-- Start of SUPPLIED TEXT --
0

today i break my head with a regex. I can't extract a part of text. My text is like this:

<!--TEXT[title]-->
sometext 1
<!--END-->
<!--TEXT[title]-->
sometext 2
<!--END-->

I want get this in a array

["title]-->sometext1"
,"title]-->sometext2"]

i have this regex code mytext.match(/<!--TEXT[([.|\w|\r|\n]+)<!--END-->/m);

iLevi
  • 936
  • 4
  • 10
  • 26
  • 3
    Is this text inside of some HTML? If so, don't parse HTML with a regex: http://stackoverflow.com/questions/1732348/regex-match-open-tags-except-xhtml-self-contained-tags/1732454#1732454 Instead, parse the DOM. –  Oct 20 '11 at 14:37
  • 1
    @JackManey That's my favourite answer to anything ever. – punkrockbuddyholly Oct 20 '11 at 14:42

1 Answers1

3

Assuming you need a regular expression the following should work:

<\!--TEXT\[([^\]]*)\]-->\s*\n(.*)(?!<\!--END-->)

If this text is in a DOM it would be much better to parse the DOM however.
-- End of SUPPLIED TEXT --
-- Start of AVAILABLE DATA --
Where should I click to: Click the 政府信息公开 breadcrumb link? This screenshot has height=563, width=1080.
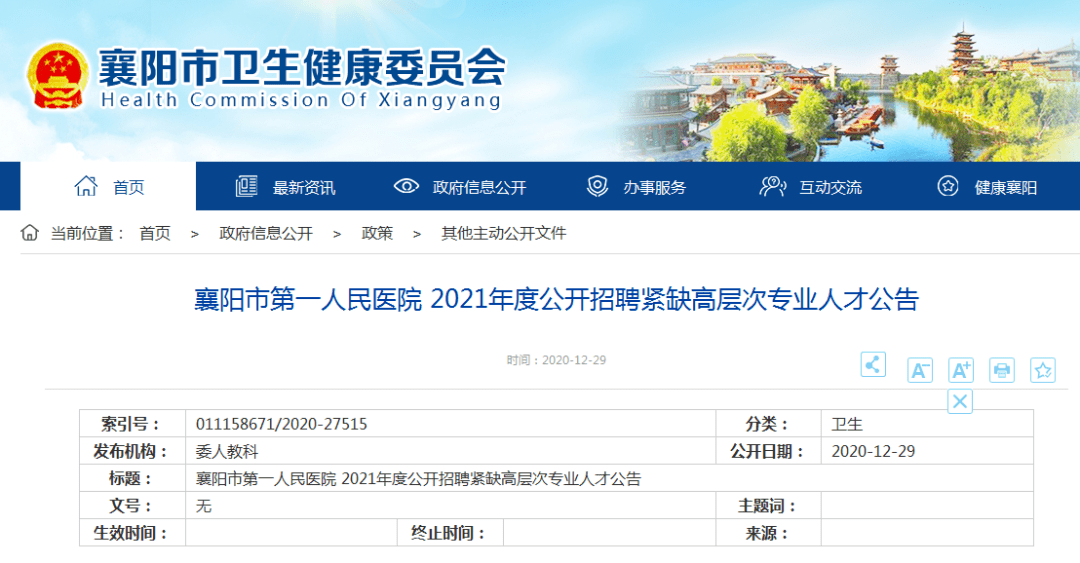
-- End of AVAILABLE DATA --
- _WHAT IS ASKED_
**a.** Answer these questions from the regex thread, one per line:
(i) What comment marks the end of each block in the sample text?
(ii) Who replied that the linked answer was their favorite answer to anything ever?
(iii) What does the posted answer say would be much better if the text is in a DOM?
**b.** Rewrite the part of the regex thread starting with "Assuming you need" and going on through "the DOM however.", changing "regular expression" to "regex".
Nothing here depends on the material.

- _ANSWERS_
**a.**
(i) <!--END-->
(ii) punkrockbuddyholly
(iii) Parsing the DOM.

**b.**
Assuming you need a regex the following should work:

<\!--TEXT\[([^\]]*)\]-->\s*\n(.*)(?!<\!--END-->)

If this text is in a DOM it would be much better to parse the DOM however.